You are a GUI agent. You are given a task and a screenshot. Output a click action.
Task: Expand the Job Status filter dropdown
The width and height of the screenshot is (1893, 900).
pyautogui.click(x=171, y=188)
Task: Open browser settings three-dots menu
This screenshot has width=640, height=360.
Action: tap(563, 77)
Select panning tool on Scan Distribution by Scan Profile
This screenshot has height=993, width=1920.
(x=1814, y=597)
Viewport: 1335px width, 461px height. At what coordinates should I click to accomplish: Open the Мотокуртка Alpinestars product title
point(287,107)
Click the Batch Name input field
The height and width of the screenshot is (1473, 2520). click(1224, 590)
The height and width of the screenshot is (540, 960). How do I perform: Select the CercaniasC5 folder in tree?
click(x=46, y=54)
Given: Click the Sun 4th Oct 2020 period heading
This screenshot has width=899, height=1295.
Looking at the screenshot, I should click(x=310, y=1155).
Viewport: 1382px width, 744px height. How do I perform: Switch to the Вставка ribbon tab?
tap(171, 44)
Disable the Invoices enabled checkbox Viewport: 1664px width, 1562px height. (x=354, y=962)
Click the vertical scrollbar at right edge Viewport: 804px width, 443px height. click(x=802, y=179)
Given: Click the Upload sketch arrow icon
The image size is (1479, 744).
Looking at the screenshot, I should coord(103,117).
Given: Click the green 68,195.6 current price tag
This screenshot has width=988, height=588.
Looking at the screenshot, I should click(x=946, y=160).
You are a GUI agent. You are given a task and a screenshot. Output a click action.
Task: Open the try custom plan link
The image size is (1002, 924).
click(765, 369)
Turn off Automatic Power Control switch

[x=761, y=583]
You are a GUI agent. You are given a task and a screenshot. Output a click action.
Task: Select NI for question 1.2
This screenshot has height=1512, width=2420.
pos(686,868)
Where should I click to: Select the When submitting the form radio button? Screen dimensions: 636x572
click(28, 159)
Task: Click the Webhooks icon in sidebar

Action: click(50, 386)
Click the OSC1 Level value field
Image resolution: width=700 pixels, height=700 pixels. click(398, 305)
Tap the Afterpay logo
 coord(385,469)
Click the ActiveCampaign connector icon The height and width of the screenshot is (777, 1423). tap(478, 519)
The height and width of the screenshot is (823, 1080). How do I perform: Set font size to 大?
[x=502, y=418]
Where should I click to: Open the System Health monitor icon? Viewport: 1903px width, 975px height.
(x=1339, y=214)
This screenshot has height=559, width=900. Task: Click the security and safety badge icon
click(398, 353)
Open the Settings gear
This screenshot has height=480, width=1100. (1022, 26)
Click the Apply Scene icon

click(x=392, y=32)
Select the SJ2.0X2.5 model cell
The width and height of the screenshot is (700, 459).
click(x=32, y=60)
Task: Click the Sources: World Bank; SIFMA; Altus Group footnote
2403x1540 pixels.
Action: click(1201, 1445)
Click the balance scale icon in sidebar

» Exercise brief:
Quote, without any change, each line from the one that contains "The image size is (1002, 924)." through the end of the material.

» Answer to the exercise:
The image size is (1002, 924).
click(765, 369)
Turn off Automatic Power Control switch

[x=761, y=583]
You are a GUI agent. You are given a task and a screenshot. Output a click action.
Task: Select NI for question 1.2
This screenshot has height=1512, width=2420.
pos(686,868)
Where should I click to: Select the When submitting the form radio button? Screen dimensions: 636x572
click(28, 159)
Task: Click the Webhooks icon in sidebar

Action: click(50, 386)
Click the OSC1 Level value field
Image resolution: width=700 pixels, height=700 pixels. click(398, 305)
Tap the Afterpay logo
 coord(385,469)
Click the ActiveCampaign connector icon The height and width of the screenshot is (777, 1423). tap(478, 519)
The height and width of the screenshot is (823, 1080). How do I perform: Set font size to 大?
[x=502, y=418]
Where should I click to: Open the System Health monitor icon? Viewport: 1903px width, 975px height.
(x=1339, y=214)
This screenshot has height=559, width=900. Task: Click the security and safety badge icon
click(398, 353)
Open the Settings gear
This screenshot has height=480, width=1100. (1022, 26)
Click the Apply Scene icon

click(x=392, y=32)
Select the SJ2.0X2.5 model cell
The width and height of the screenshot is (700, 459).
click(x=32, y=60)
Task: Click the Sources: World Bank; SIFMA; Altus Group footnote
2403x1540 pixels.
Action: click(1201, 1445)
Click the balance scale icon in sidebar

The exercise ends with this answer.